Afterwards, still full of mirth, I treated you to an overdue Christmas present: a shopping spree. Originally all you’d wanted was to spend the day with me, a request that I’d happily oblige to whenever I can, but I also knew that you’d been in need of a few things so the stars aligned to bring us to Lincoln road. As cliche as it sounds, I tend to find shopping tedious, something to be done out of absolute necessity but, going through the stores with you, I had never felt as at ease, contently resigned to simply looking after my daughter. I couldn’t help but feel impressed at how you wove your way through, knowing exactly what you needed and what you had in mind, like a true woman on a mission. As luck would have it (for the umpteenth time that day), the store you had your sights set on the most, Zara, was having their annual sale.
We had barely made a dent in our day together, and yet I couldn’t help but already describe it as flawless, a day that I’ll continue to cherish, even as we get to add more perfect days to our collection.
After dutifully carrying clothes, chatting in check-out lines, and perusing the sales, our shopping spree gave way to dinnertime. Getting a reservation at Carbone, one of the most exclusive Italian restaurants in the city, is a feat in and of itself. However, with a sudden bout of lucky clairvoyance, I decided to check their website, which greeted me with a 5:30 reservation that had just opened up for us.
At Carbone, the ambiance was immaculate. When you walk in, it’s like walking into a time capsule. Dimly lit old-world chandeliers casting soft lighting, deep leather seats that lined the walls, superimposed with the black and white photos, the decades dated signage, the antique mirrors. The authentic Italian and New York accents of the wait staff, the Caesar salad prepared and customized tableside, the music that lulled us along our meal, easily mingling with our conversations of perspectives, college, and aspirations. I’d been to Carbone on occasion but on that day, I was given the benefit of experiencing it through the lens of my daughter.

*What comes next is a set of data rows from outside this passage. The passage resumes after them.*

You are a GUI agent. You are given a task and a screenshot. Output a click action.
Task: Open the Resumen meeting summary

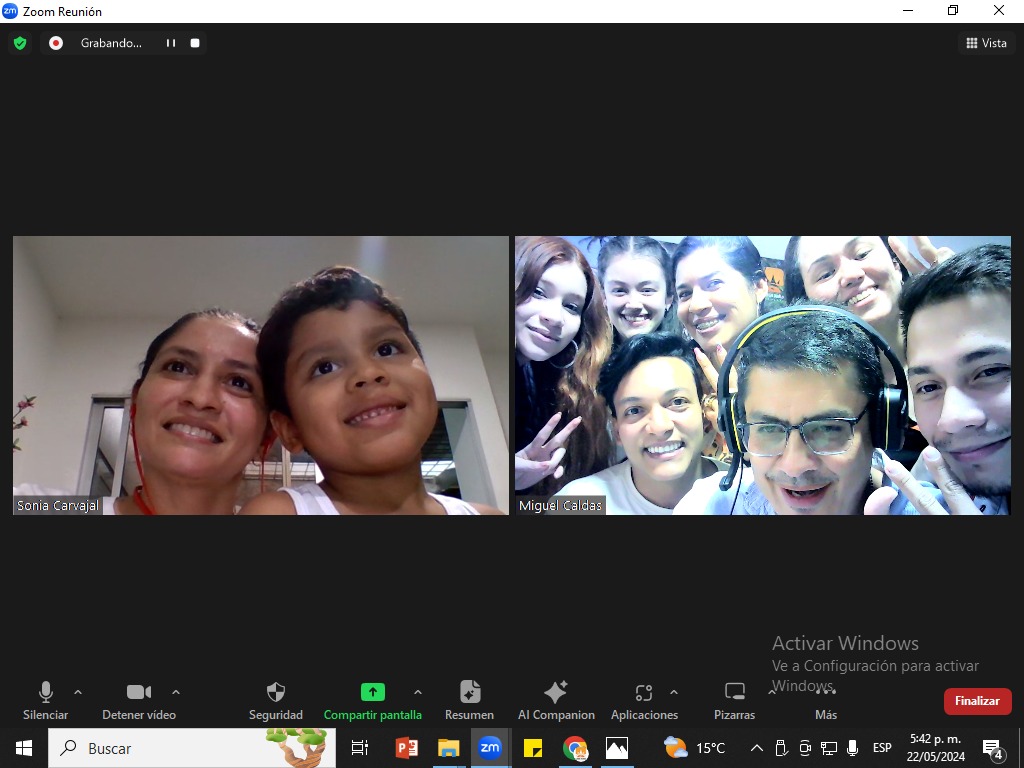click(x=469, y=700)
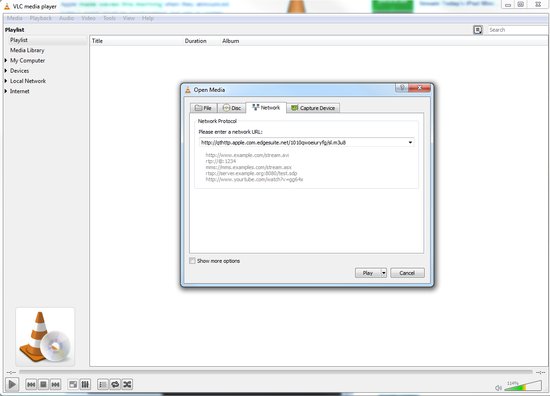The image size is (550, 396).
Task: Click the Play button in Open Media dialog
Action: pyautogui.click(x=368, y=273)
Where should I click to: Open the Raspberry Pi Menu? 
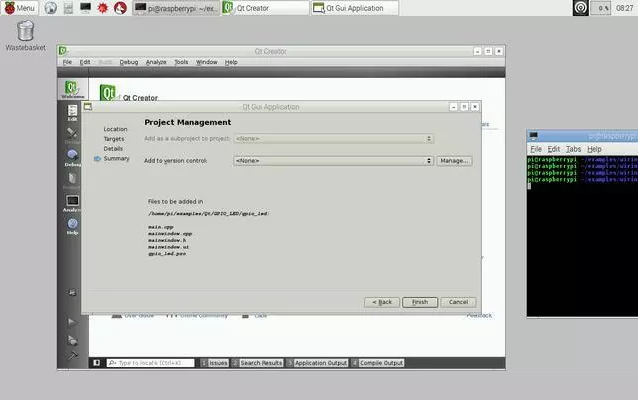[19, 8]

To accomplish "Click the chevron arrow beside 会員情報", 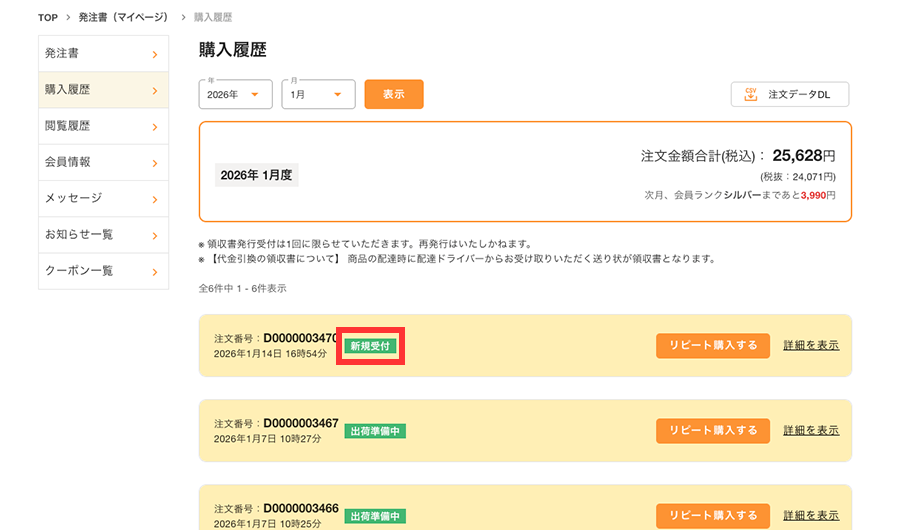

The overarching theme of the day for me was just pride. Pride for who you are becoming, pride for the thoughts you were willing to share with me, and pride for having been given the role of being your father. This wasn’t our first day spent together, and I can ensure it won’t be our last. But every day spent with you is a day that means something to me.
Maybe you’re the good luck charm, Macie.
Either way, I can’t help but feel lucky to have you.